= Beginning of Section =

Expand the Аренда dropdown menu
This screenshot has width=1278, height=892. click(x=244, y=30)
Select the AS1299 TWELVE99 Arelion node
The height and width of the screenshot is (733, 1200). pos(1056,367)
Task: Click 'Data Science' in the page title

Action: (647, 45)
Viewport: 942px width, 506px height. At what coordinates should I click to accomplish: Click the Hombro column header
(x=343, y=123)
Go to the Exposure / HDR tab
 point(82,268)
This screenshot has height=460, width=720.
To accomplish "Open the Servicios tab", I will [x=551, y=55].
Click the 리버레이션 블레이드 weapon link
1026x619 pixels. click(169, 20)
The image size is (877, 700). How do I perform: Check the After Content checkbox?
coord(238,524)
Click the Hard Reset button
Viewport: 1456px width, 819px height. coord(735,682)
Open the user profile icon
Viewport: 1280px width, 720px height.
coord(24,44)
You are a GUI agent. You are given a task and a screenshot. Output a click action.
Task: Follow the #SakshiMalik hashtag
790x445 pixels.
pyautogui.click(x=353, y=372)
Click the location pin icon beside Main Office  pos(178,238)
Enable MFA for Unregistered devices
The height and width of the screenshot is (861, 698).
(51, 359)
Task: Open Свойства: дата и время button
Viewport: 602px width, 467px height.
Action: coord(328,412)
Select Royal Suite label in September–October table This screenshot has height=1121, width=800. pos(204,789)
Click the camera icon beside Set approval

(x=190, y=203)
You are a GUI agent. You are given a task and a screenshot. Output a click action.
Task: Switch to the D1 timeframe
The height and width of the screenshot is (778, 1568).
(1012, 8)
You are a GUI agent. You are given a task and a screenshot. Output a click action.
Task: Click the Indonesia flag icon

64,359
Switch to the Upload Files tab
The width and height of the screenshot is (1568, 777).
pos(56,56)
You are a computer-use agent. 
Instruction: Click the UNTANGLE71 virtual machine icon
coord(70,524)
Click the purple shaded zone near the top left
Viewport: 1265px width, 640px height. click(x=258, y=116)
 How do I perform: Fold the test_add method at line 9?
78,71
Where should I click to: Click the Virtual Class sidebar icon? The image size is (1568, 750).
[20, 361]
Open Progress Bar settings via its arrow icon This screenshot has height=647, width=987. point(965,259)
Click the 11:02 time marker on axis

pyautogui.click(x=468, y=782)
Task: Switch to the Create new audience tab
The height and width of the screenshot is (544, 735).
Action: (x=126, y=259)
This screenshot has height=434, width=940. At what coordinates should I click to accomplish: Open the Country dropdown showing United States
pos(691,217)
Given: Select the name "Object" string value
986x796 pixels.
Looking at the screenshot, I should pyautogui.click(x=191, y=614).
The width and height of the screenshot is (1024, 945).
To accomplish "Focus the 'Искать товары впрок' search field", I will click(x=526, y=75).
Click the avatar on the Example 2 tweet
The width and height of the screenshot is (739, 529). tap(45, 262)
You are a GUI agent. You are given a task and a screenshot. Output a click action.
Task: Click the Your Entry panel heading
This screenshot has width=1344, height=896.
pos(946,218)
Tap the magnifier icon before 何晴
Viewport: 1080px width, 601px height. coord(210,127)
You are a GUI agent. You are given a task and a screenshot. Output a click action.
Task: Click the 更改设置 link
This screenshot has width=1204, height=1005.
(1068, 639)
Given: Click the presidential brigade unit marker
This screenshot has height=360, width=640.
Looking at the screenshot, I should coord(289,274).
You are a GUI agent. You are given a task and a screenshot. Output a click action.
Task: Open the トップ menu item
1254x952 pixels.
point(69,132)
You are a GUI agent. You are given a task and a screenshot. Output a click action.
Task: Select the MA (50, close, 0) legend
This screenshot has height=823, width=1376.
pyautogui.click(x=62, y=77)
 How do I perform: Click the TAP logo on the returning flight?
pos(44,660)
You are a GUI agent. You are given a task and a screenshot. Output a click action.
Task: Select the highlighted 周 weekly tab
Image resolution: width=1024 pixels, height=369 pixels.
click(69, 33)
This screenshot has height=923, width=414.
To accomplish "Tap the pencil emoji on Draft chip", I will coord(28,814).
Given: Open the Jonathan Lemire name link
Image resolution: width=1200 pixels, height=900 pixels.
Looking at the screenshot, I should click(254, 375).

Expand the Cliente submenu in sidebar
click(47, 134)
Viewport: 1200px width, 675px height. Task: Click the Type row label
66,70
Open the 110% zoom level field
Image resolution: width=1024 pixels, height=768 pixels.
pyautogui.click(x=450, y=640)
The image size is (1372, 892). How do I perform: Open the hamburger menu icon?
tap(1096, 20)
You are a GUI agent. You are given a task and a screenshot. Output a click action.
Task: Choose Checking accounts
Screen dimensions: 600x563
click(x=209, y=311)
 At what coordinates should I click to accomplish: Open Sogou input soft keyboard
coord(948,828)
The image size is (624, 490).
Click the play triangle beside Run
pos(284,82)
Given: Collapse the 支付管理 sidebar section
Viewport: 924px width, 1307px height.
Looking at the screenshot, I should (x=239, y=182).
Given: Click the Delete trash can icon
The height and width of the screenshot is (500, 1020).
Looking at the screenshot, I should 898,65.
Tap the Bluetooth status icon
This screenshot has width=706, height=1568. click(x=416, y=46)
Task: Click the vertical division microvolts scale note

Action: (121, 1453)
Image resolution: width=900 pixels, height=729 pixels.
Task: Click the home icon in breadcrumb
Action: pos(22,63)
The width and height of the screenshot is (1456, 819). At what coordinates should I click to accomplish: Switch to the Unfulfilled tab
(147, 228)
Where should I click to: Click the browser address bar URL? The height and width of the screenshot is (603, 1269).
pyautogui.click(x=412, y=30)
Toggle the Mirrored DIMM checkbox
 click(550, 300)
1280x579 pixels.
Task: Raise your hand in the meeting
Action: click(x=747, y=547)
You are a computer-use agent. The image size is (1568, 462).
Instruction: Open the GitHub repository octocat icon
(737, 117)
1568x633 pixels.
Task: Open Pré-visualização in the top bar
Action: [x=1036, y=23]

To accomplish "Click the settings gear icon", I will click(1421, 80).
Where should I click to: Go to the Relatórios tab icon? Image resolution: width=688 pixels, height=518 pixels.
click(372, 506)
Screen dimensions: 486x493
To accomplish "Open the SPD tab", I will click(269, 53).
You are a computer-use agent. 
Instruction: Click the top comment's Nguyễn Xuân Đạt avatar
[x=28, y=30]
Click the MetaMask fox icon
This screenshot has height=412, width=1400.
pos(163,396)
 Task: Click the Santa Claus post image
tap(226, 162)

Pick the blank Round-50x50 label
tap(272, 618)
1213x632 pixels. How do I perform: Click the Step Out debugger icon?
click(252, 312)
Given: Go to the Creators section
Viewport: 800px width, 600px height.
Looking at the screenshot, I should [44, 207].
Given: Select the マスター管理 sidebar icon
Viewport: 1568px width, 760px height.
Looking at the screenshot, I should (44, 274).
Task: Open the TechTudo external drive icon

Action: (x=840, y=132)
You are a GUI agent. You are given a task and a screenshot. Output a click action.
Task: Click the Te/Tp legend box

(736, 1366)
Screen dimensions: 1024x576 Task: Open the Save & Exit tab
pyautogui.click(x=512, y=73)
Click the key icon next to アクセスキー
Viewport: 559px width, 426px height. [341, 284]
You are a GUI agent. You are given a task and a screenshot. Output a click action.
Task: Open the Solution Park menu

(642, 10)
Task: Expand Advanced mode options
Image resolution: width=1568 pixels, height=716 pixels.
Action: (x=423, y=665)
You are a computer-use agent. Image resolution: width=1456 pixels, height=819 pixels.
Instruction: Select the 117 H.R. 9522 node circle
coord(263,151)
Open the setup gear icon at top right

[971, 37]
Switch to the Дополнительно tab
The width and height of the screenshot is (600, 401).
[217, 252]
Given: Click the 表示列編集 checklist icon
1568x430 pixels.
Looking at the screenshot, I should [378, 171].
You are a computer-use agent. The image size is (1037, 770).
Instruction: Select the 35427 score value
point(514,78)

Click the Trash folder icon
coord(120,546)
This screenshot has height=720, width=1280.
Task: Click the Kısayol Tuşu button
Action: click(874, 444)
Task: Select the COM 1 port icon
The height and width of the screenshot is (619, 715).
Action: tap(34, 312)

= End of Section =

ABOUT THIS EXERCISE ->
Above are the entries. Copy exactly the part that opens with the line containing "Task: Switch to the Create new audience tab" and closes with the line containing "Given: Select the name", and no more.

ANSWER ->
Task: Switch to the Create new audience tab
The height and width of the screenshot is (544, 735).
Action: (x=126, y=259)
This screenshot has height=434, width=940. At what coordinates should I click to accomplish: Open the Country dropdown showing United States
pos(691,217)
Given: Select the name "Object" string value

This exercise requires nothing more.